Diversity, equality, and inclusion are very important at Epilepsy Scotland. At the heart of our work, underpinning everything we do, are our organisation’s values.
In 2021, we took an opportunity to look inward, at our own work. We wanted to understand how diverse and inclusive we were as an organisation and in the work that we do.
We wanted to explore how we could strengthen and enable a more diverse and inclusive organisation.
A small working group of Epilepsy Scotland staff was formed to kickstart this work.
Diversity, Equality and Inclusion
The group started by reflecting on what diversity, equality, and inclusion means to Epilepsy Scotland.
They established the following definitions:
- Diversity: The range of people, for example, might mean people of different ages, sexes, gender identities, religions, ethnicities, and people with disabilities. It also means valuing those differences.
- Equality: In the workplace means equal job opportunities and fairness for all employees and applicants.
- Inclusion: An inclusive workplace means everyone feels valued at work.
The Diversity and Inclusion Working Group
The group outlined its vision to make Epilepsy Scotland a more diverse and inclusive organisation.
In doing so, they decided to break down themes of diversity and inclusion, taking time to focus on different protected characteristics in turn.
The decision was made to initially focus on diversity, equality, and inclusion in relation to LGBT+ themes in the workplace.
An anonymous staff survey gathered informative and varied responses suggesting the organisation could be more responsive and make improvements in its approach to diversity and inclusion.
The responses reinforced the idea that the focus on the LGBT+ issues should be the beginning of an ongoing body of work that will explore the importance of diversity and how best to support other protected characteristics such as age, race, religion, belief, and disability.
The group took the views of Epilepsy Scotland employees and used their collective time and skills to research and publish a report outlining recommendations for implementing positive change. The report can be found here.

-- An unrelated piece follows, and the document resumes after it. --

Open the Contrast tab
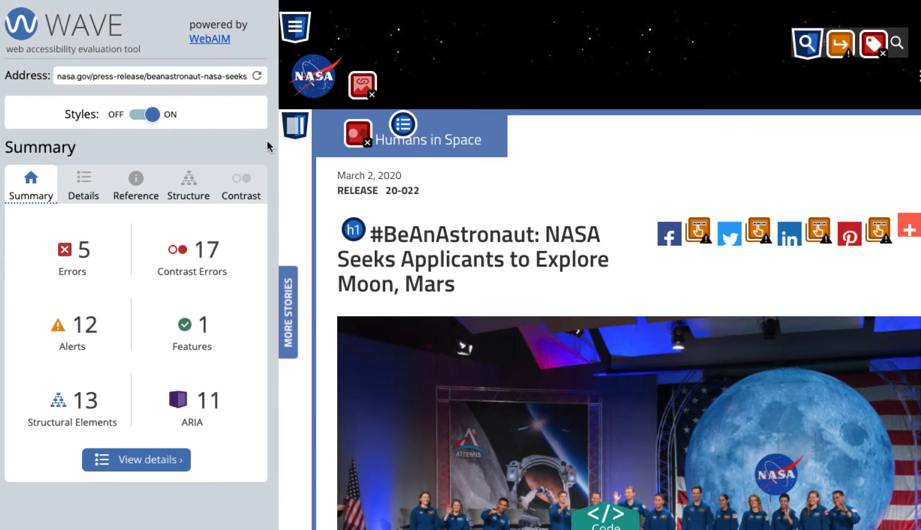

One of the core recommendations was to enable and encourage all staff and senior managers to attend LGBT+ Awareness Training.
The group will continue to take the learnings from the training to ensure the other recommendations made in the report are being acted upon.
Our next steps
It is important this work is ongoing. Our Diversity and Inclusion Working Group is continuing to meet.
We will strive to monitor progress and expand our work to look at other aspects of diversity and inclusion, focussing on other protected characteristics each year.